*** Opening Source passage ***
The Dentist

 Lieutenant Colonel E. F. Armstrong
159th (1st Algonquins) Battalion

I feel a little timid, but I know that you, Sir [Speaker of the House], are very sympathetic towards a young member who has had very little experience in public speaking and is addressing this House for the first time. But I am sent here by people of the north…

(Armstrong’s maiden speech, Debates, 22 Feb 1926, 1234)

Born 14 July 1878 in Flesherton, Ontario, Ernest Frederick Armstrong was a dental surgeon and mining prospector. He moved north as a young man and became an early settler of Cobalt. In the small mining community, he set up a dental practice and became chief magistrate.

As commanding officer of the 97th Regiment, Armstrong raised the 159th Battalion from the Temiskaming area and sailed to England in October 1916. After the unit was broken up, Armstrong searched for a way to assume an active role in France. In May 1917, he eventually reverted to captain to join a field ambulance unit as a dentist with the 4th Division.

159thIn 1925, he was elected Conservative Member of Parliament for Temiskaming South. In the October federal election, Armstrong defeated Labour candidate, Malcolm Lang, an Ontario MPP who had enlisted in the 159th Battalion as a lieutenant.
*** Closing Source passage ***
*** Opening Entries provided ***
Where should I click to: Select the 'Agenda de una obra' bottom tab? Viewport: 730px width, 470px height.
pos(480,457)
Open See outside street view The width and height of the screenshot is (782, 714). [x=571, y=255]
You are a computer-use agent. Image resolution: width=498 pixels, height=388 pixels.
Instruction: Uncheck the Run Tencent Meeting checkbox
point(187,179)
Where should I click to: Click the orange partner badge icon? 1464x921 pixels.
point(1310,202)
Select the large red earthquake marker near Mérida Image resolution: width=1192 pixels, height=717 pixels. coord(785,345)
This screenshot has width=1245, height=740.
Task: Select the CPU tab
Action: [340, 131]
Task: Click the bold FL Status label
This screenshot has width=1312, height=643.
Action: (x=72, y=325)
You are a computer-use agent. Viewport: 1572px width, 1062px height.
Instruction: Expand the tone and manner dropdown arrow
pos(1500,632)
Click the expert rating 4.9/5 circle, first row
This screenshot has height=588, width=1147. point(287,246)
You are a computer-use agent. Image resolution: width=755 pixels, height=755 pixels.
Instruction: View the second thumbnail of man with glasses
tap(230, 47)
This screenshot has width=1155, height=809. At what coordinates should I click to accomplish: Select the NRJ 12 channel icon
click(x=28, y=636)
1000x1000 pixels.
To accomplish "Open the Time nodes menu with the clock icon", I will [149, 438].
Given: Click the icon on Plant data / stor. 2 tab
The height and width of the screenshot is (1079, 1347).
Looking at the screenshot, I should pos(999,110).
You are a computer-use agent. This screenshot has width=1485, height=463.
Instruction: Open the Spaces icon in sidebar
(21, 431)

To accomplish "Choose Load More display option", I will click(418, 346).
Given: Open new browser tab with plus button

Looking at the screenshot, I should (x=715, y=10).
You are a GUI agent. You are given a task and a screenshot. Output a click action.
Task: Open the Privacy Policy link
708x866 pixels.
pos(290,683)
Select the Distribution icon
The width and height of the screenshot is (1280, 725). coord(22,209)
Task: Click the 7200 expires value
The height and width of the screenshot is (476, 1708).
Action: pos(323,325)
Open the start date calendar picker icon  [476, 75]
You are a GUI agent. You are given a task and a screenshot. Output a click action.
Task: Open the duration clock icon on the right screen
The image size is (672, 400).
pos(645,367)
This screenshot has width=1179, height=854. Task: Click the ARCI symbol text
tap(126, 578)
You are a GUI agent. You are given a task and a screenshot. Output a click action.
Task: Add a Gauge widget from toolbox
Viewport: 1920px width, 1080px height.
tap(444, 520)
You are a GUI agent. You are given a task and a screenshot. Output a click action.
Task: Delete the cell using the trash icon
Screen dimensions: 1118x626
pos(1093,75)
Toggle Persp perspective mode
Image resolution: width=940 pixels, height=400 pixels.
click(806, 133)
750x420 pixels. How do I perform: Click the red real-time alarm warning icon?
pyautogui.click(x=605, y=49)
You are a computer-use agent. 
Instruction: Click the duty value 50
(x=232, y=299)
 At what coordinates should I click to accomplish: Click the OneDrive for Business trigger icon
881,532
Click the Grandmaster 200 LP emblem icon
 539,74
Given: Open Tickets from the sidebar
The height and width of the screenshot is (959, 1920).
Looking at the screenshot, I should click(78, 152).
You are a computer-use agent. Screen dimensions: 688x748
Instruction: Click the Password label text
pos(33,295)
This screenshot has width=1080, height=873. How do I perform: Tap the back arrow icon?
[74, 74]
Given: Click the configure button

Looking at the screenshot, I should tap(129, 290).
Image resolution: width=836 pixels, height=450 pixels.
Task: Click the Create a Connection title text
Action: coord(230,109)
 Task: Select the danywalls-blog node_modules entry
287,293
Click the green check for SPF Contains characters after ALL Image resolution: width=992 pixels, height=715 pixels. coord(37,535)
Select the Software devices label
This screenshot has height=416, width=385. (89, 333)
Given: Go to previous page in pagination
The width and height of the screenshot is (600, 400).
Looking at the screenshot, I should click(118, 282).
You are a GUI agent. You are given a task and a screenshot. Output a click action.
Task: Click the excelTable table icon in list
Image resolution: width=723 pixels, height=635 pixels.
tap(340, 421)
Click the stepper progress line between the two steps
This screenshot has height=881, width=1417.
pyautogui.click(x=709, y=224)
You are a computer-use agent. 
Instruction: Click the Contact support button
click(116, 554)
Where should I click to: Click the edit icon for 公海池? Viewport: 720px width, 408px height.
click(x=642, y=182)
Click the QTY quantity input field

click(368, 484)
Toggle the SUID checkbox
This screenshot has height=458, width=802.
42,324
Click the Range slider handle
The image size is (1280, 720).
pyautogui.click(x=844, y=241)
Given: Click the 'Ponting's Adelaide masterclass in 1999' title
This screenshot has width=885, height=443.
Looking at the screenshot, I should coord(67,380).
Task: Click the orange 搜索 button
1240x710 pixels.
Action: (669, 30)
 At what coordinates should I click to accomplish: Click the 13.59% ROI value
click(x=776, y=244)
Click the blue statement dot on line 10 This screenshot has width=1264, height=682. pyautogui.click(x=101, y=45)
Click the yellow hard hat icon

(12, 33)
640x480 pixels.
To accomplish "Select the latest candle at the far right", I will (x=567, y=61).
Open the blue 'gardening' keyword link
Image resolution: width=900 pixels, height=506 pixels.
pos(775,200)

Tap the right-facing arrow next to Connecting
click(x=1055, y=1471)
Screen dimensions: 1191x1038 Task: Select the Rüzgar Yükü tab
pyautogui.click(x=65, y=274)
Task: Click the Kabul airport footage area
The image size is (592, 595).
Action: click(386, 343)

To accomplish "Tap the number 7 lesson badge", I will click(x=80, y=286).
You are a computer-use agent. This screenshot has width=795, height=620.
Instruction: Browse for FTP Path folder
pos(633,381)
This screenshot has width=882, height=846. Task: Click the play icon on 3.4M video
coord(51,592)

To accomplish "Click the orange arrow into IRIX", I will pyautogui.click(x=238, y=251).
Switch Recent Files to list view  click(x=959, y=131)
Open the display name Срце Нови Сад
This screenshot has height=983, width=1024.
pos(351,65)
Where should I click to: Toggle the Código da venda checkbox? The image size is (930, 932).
*** Closing Entries provided ***
_Study questions_.
- 1) In the biography of E. F. Armstrong, rewrite the text between "As commanding officer" and "as a lieutenant.", inclusive, changing "Temiskaming" to "Timiskaming".
- 2) Which numbered military units does the Armstrong biography name?

_Solutions_.
- 1)
As commanding officer of the 97th Regiment, Armstrong raised the 159th Battalion from the Timiskaming area and sailed to England in October 1916. After the unit was broken up, Armstrong searched for a way to assume an active role in France. In May 1917, he eventually reverted to captain to join a field ambulance unit as a dentist with the 4th Division.

159thIn 1925, he was elected Conservative Member of Parliament for Timiskaming South. In the October federal election, Armstrong defeated Labour candidate, Malcolm Lang, an Ontario MPP who had enlisted in the 159th Battalion as a lieutenant.

- 2)
159th (1st Algonquins) Battalion
97th Regiment
4th Division